Provided data –

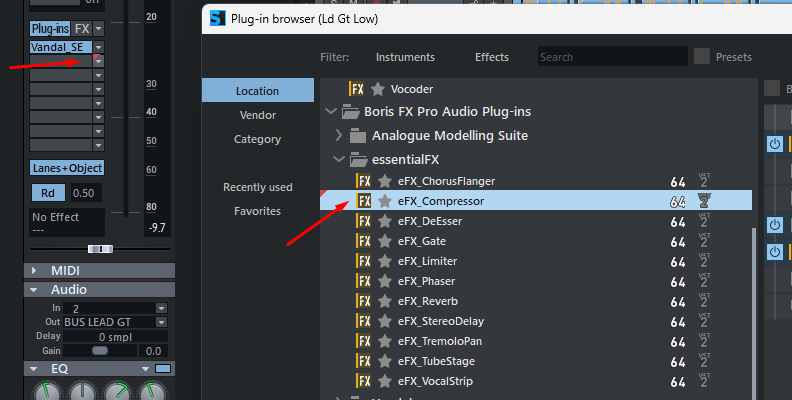Click the Lanes+Object button
The height and width of the screenshot is (400, 792).
pyautogui.click(x=67, y=168)
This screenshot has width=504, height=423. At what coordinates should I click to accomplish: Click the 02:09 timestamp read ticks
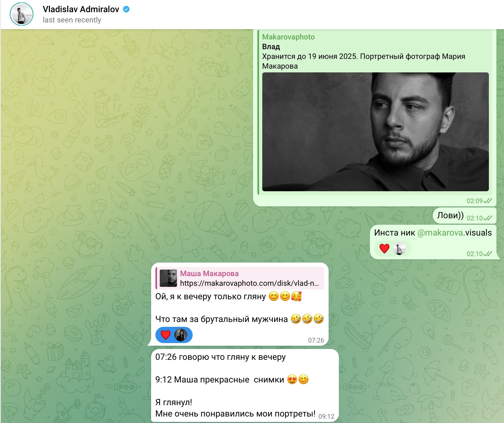coord(488,201)
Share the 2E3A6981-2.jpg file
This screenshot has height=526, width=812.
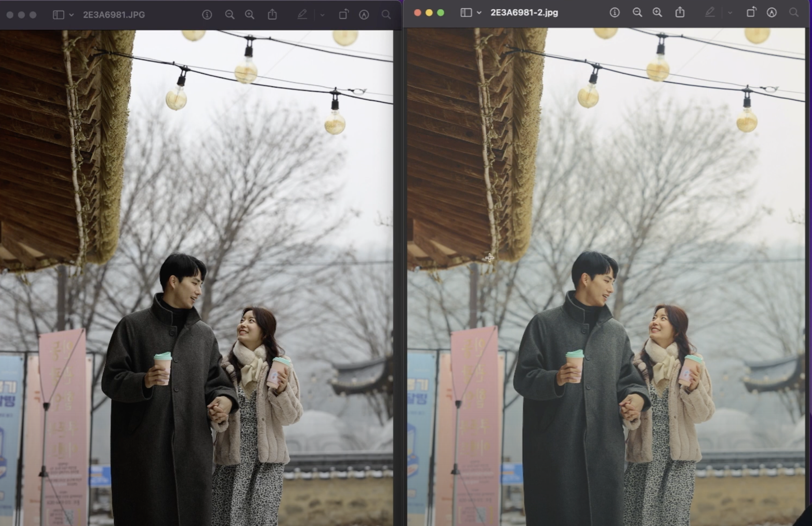(680, 13)
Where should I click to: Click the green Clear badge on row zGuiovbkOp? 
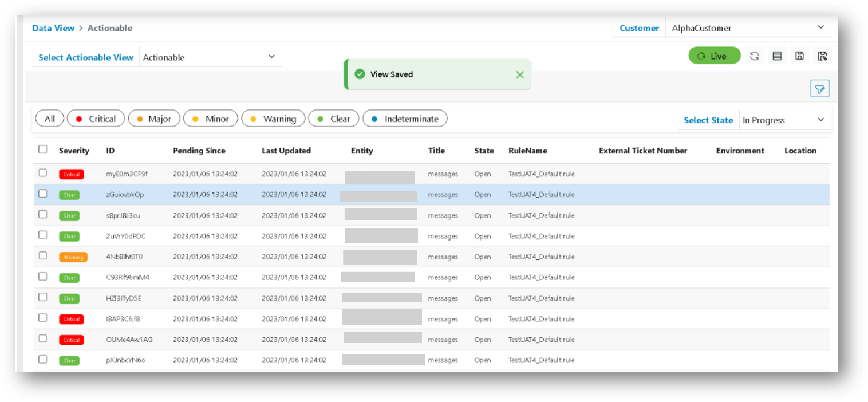69,195
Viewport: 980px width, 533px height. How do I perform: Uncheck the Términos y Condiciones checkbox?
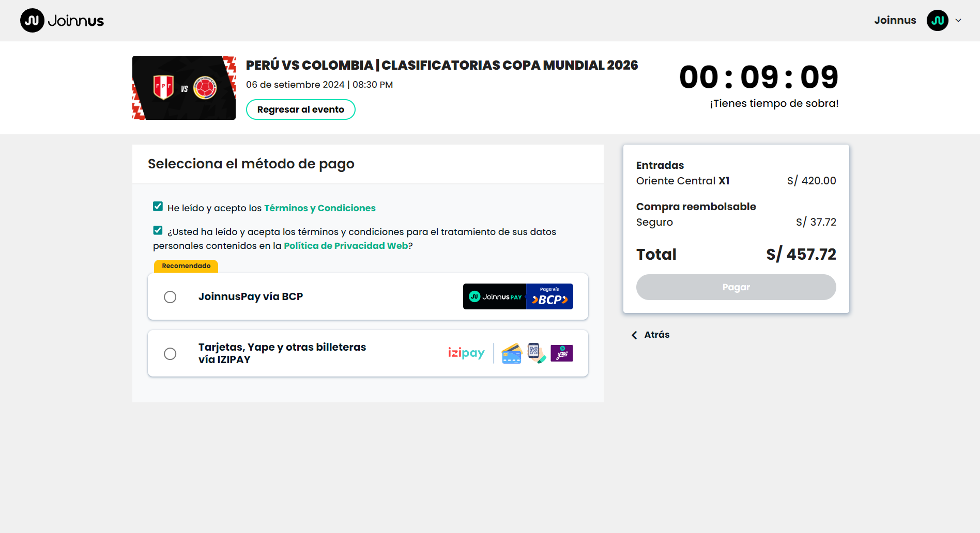pyautogui.click(x=158, y=207)
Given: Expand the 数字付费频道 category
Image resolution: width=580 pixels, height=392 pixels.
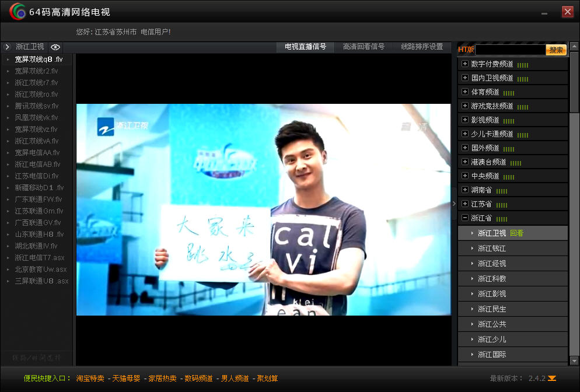Looking at the screenshot, I should coord(465,64).
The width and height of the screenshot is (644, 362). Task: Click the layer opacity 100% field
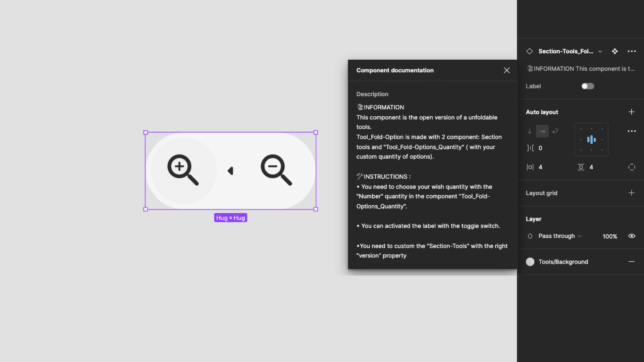(609, 236)
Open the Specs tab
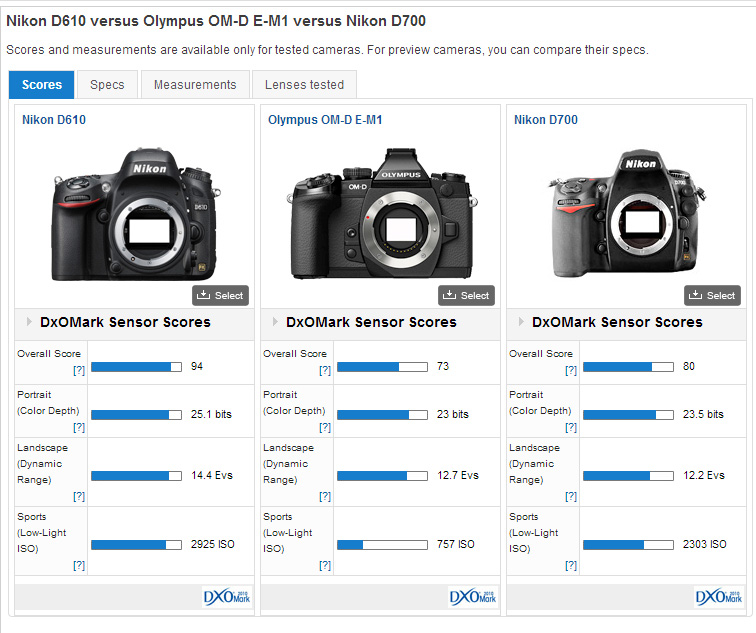The width and height of the screenshot is (756, 633). click(x=107, y=85)
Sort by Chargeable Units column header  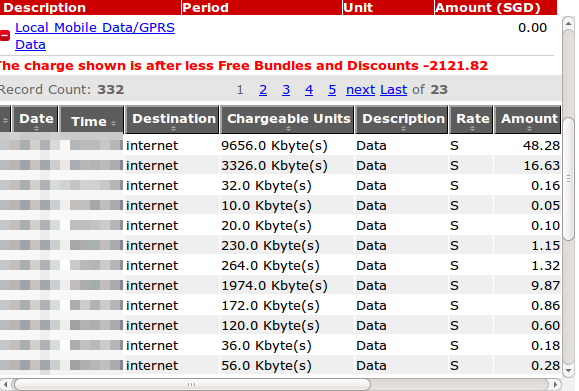click(287, 119)
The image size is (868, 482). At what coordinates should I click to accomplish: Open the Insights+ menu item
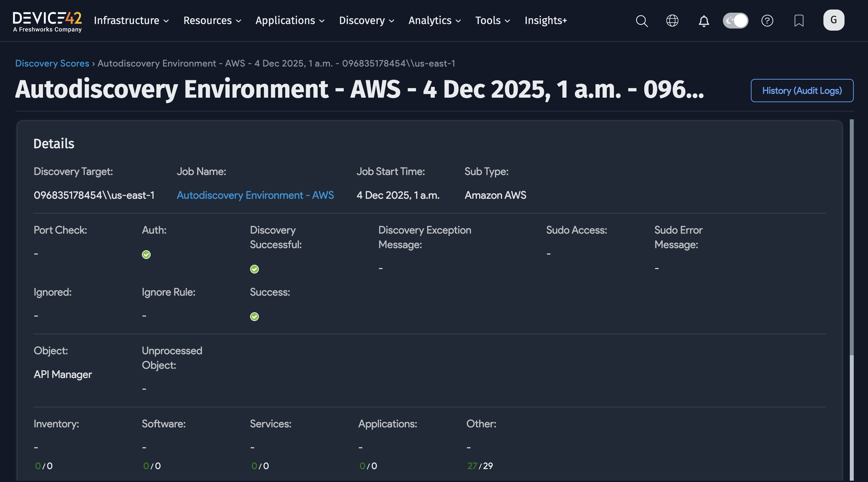point(546,21)
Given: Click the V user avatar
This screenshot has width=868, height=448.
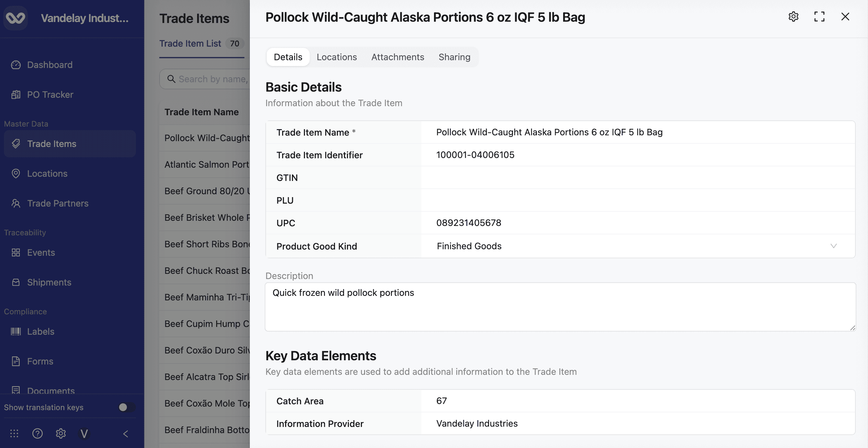Looking at the screenshot, I should pyautogui.click(x=84, y=433).
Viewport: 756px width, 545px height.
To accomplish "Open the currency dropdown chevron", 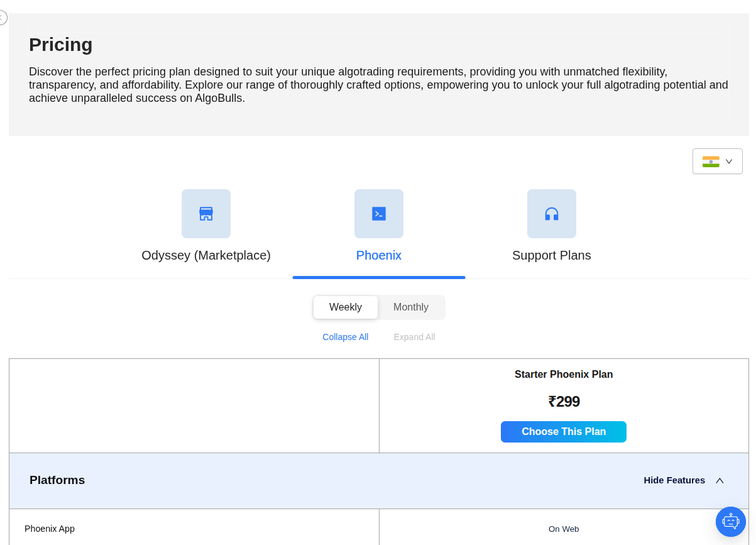I will pos(729,162).
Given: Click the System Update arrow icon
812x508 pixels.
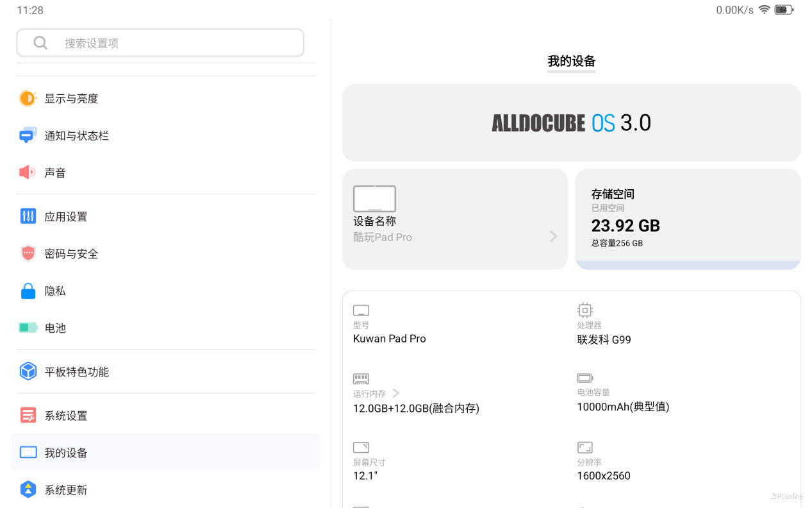Looking at the screenshot, I should [x=28, y=489].
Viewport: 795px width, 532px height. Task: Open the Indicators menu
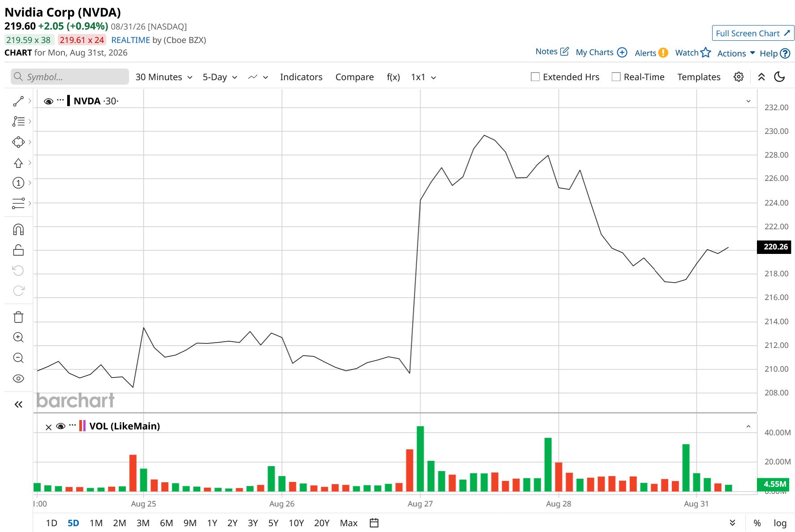(x=301, y=77)
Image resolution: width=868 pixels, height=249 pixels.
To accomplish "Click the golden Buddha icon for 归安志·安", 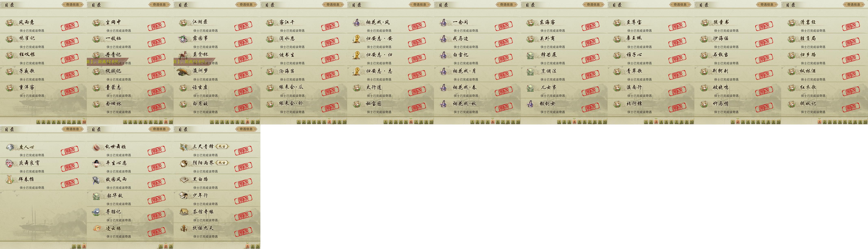I will coord(357,39).
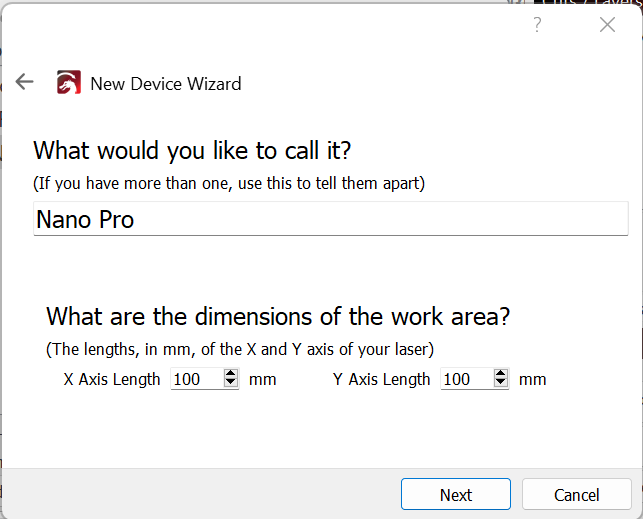The width and height of the screenshot is (643, 519).
Task: Click the hint about lengths in mm
Action: pos(240,350)
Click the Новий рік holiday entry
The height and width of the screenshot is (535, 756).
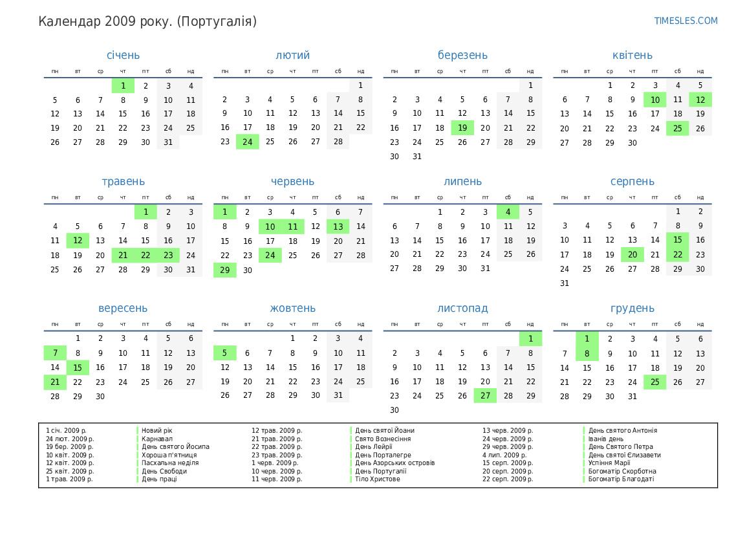[157, 431]
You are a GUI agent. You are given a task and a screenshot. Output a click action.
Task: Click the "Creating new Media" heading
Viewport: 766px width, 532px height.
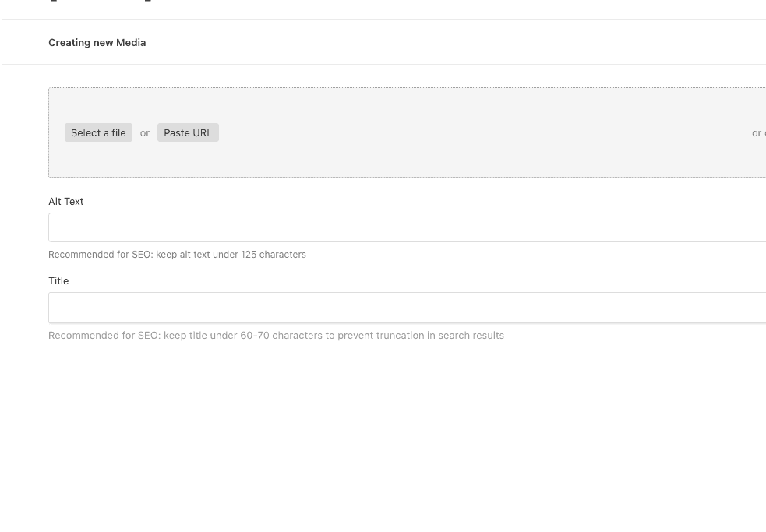[97, 43]
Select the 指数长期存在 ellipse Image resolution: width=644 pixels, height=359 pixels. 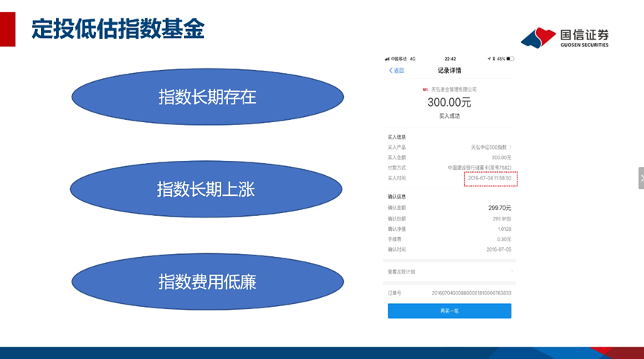pos(208,97)
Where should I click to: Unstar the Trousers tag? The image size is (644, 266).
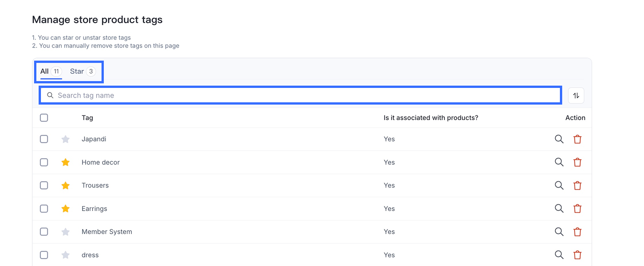point(66,186)
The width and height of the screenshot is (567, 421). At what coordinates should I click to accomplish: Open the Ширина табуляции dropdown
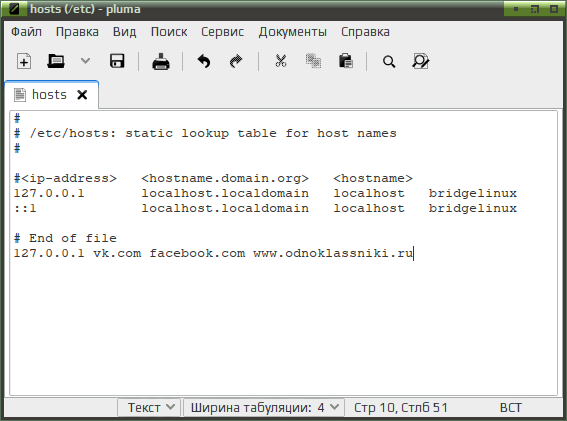pos(264,408)
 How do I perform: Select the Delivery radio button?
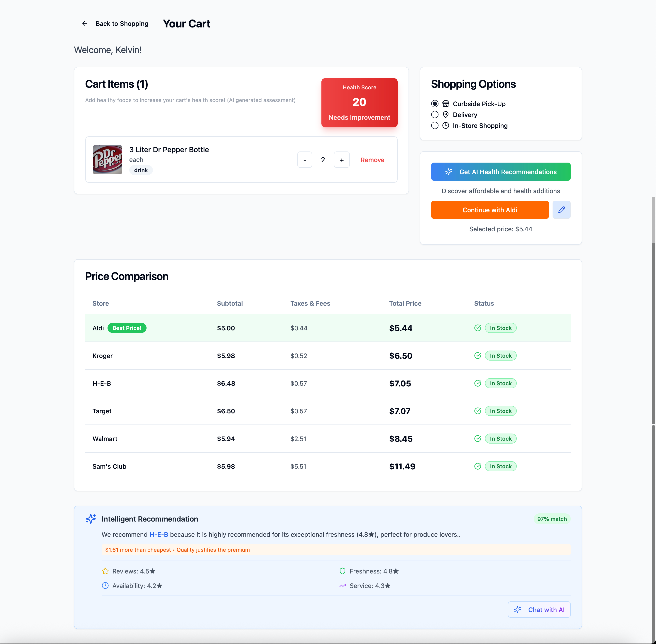pyautogui.click(x=435, y=115)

What this task involves – Turn the lines from the one containing "How do I perform: Select" through the end of the lines into a numbered list, leaving out blank lines and the pictures.

Solution to this exercise –
1.  How do I perform: Select the Delivery radio button?
2. pyautogui.click(x=435, y=115)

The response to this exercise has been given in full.